I ran until I ran out of houses. I ran until I reached the edge of town.

And then I kept running.

CHAPTER ELEVEN

Murder There were clouds blowing by in the dark overhead, but there were great swaths of open sky. A half-moon shone, lighting my way, and I had stars enough to guide me.

I jogged down lonely country roads. When I heard cars coming, I ducked off behind the surrounding trees or dodged into an isolated driveway and hid behind a parked car.

Sometimes I heard sirens in the distance. Those were the cops, I guessed, still hunting for me.
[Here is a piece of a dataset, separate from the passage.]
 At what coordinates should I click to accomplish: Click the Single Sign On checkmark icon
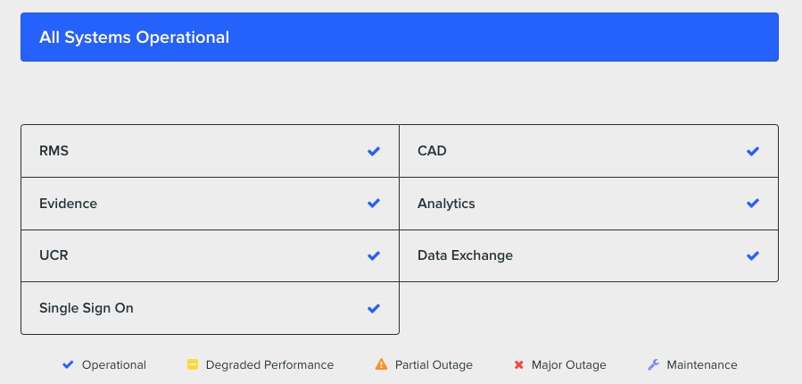pos(374,308)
But that was back toward town, back toward Whitney. Out here, it was just me and the passing cars.

The farther I got from the little city, the easier it was to keep off the roads completely. I cut across flat farm fields harvested to the nub. I tried to lose myself in high brown grass and high brown stalks of gathered corn. Sometimes there were forests, and I'd slide in between the trees. But I couldn't go too deeply into the woods. At night, with no flashlight, it was just too dark in there, too easy to lose my way.
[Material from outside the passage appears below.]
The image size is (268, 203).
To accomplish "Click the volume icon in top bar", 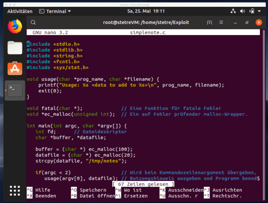I will 242,11.
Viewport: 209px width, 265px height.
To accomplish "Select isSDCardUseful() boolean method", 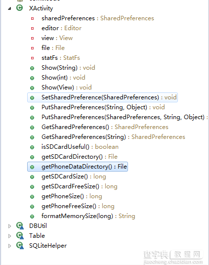I will [80, 147].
Once, in the middle of a great, broad space, with a vast sky of stars wheeling above me and the clouds sailing by overhead like big ships headed for faraway lands, I looked off into the distance and saw the fearful red and blue flashers of two cruisers passing on the state highway. They were heading east, toward Spring Hill. I guess it hadn't been too hard for them to figure out I was going home. I knew now they would be waiting for me, searching for me, the minute I arrived.

But I kept on. Getting tired now. My legs feeling like lead. Sometimes my head hung down and my eyes closed, as if I could sleep and walk at the same time. I was thirsty and hungry too.
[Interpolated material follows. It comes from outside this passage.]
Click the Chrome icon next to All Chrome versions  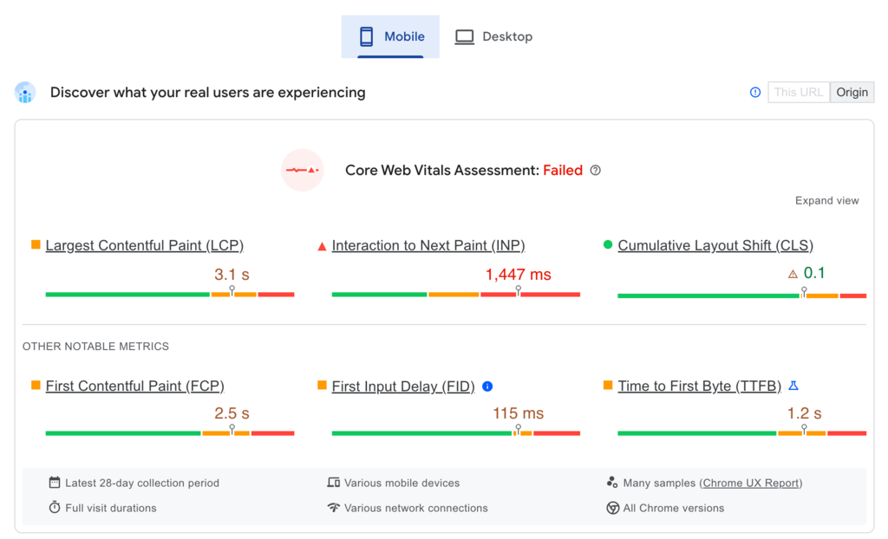coord(612,508)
I couldn't keep going. I needed a place to rest. Some00- where secluded, somewhere safe. I considered a barn I found, but the farmhouse was too close. I could see the lights in the windows, hear the voices of the people talking inside. It felt dangerous. Someone could spot me or hear me moving. Someone could come out and surprise me while I slept.

Tired as I was, I forced myself to move on.

I was about two miles away from Spring Hill when I saw the church. It was an old one, but I'd never seen it before. It stood on a stretch of open grass, pressed close to a cluster of hickory and pine trees. In the moonlight, its white clapboards showed gray streaks where the paint had worn away. It had red cedar on the pitched roof and gray shingles at the top of the steeple. At first, as I approached, I thought it might be abandoned. But as I got closer, I saw the sermon sign and it was up-to-date. The preacher was going to give a sermon next Sunday called "Be Not Afraid." It sounded like good advice. I wished I could take it.

I tried the front door. Locked. But it was only a padlock, looped through a hasp. The hasp was screwed into the wood of the jamb. The wood looked old and soft. As soon as I pulled at the door, the hasp started to tear away. I pulled harder, making the hasp rattle. The screws started to come out. Every time I yanked at the door, the hasp got looser. Finally, there was a ripping noise and a rattle of screws. The hasp came off and the door swung open.

I went into the church and pulled the door closed behind me.

There was a deep quiet inside, but it was surprisingly bright. The windows were tall and the moon shone through on one side, painting the place silver with deep gray shadows. There wasn't much to see. No decorations or anything. Just pews and a pulpit and an altar with a cross hanging on the wall behind it. And words above the cross: "Put on the full armor of God, so that when the day of evil comes, you may be able to stand your ground."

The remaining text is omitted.